At the beginning of May, Gee looked like he was not improving, having starts where he went either only four or five innings. After a start against the Braves, Gee’s ERA was at 6.34. For a guy who doesn’t always strike out a lot of hitters, Gee pitched to a lot of contact but through many hittable pitches leading to many early exits. With only a hand full of quality starts, Gee looked like he could be the odd man out in the rotation. The impending call-up of Wheeler would most likely make the Mets send a pitcher down, and Gee and Jeremy Hefner were the likely candidates. Gee struggled the most and looked like he would be the one. But then May 30th happened.
Looking to take the sweep of the Yankees at Yankee Stadium, an inconsistent Gee took the ball during the fourth and final game. In that game Gee went 7.1 strong innings, striking out 12 Yankees and walking none. Terry Collins inexplicably took him out after just 88 pitches, but regardless, he had a fantastic evening in the Bronx.
That game looked like the turning point in his season as after that Gee really became one of the Mets’ most consistent pitchers. Each of the next three months Gee posted an ERA near two, something he was not close to doing the first two months. By the end of the season he had a solid 1.281 WHIP and finished with a 12-11 record. Gee became one of the workhorses in the rotation and went just one inning shy of the 200 inning mark. After a slow start Gee seemed to put it all together, and was one of the biggest upsides of 2013.
Areas To Improve Upon
While Gee did pitch a solid 2013, he can look to better himself in some areas. The one glaring problem with Gee is that when he can’t locate his pitches, they tend to leave the ballpark. When he has an off game, it seems like he has trouble getting back into any rhythm. He gave up 24 longballs, a pretty high number for a guy to give up while pitching many of his games at Citi Field. While his strikeout rate will probably never go much past 150, Gee should work on consistently locating his off speed pitches. When his changeup is on, he can get the strikeout as well as many ground ball outs. When he hangs that changeup, the ball flies way out of the ballpark. So for Gee, locating his pitches better and working on limiting the home run ball will be key.
Projected Role in 2014
If Matt Harvey was in the rotation, Gee would most likely be the fourth or fifth starter. Now that we know Harvey will take the Tommy John Surgery, Gee’s role will jump in stature. After a strong second half in 2013, I’d expect Gee to move into the third starter’s slot behind Niese and Zack Wheeler.
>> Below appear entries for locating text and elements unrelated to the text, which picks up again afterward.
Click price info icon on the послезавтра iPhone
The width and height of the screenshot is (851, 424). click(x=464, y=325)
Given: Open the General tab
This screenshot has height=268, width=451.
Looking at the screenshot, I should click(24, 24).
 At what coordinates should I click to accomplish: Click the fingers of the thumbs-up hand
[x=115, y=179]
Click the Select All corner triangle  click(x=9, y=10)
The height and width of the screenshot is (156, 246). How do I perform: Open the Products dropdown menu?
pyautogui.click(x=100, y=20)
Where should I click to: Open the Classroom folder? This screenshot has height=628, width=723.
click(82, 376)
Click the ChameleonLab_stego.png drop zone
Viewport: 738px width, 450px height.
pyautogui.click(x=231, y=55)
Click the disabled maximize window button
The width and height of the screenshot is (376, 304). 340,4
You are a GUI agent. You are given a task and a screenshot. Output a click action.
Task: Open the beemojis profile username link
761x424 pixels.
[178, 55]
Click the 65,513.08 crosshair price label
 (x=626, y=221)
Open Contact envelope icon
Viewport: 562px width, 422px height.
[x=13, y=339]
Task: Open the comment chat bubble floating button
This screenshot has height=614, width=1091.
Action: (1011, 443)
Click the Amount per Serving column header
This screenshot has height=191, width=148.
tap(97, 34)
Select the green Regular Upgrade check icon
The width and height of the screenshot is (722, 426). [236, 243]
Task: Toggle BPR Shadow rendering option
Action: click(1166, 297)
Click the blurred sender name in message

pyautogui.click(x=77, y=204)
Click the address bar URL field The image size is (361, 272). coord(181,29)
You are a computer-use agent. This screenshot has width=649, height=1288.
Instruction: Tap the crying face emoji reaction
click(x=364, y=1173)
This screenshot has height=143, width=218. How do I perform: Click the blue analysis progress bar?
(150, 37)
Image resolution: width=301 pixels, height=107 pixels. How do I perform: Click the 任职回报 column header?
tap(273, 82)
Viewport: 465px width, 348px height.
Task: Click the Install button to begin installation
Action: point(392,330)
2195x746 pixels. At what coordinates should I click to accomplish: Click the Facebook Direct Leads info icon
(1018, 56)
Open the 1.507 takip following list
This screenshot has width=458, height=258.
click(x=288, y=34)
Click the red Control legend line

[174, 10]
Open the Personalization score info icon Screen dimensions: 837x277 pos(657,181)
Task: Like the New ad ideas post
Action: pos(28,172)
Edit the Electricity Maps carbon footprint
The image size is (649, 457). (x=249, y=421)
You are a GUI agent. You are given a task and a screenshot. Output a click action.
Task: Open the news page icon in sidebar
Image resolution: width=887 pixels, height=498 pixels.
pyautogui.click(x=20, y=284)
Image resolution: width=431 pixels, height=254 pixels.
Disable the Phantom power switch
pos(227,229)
Sandy Alderson described Gee as one of the only three pitchers he can count on for 2014, so his role will be vital to the Mets’ success next season, unless the Mets decide to shop him…
Contract Status and Trade Rumors
Gee’s contract is not a problem for the 2014 season and as of right now will be back with the organization. While the contract is not an issue, the trade rumors have surrounded Gee for the past few weeks. His name has been thrown in for possible trades that would bring in players like Troy Tulowitzki and Carlos Gonzalez. The Mets appear very reluctant to trade their vast, young pitching talent from the farm system, so Gee could be one of the guys dealt for a position player.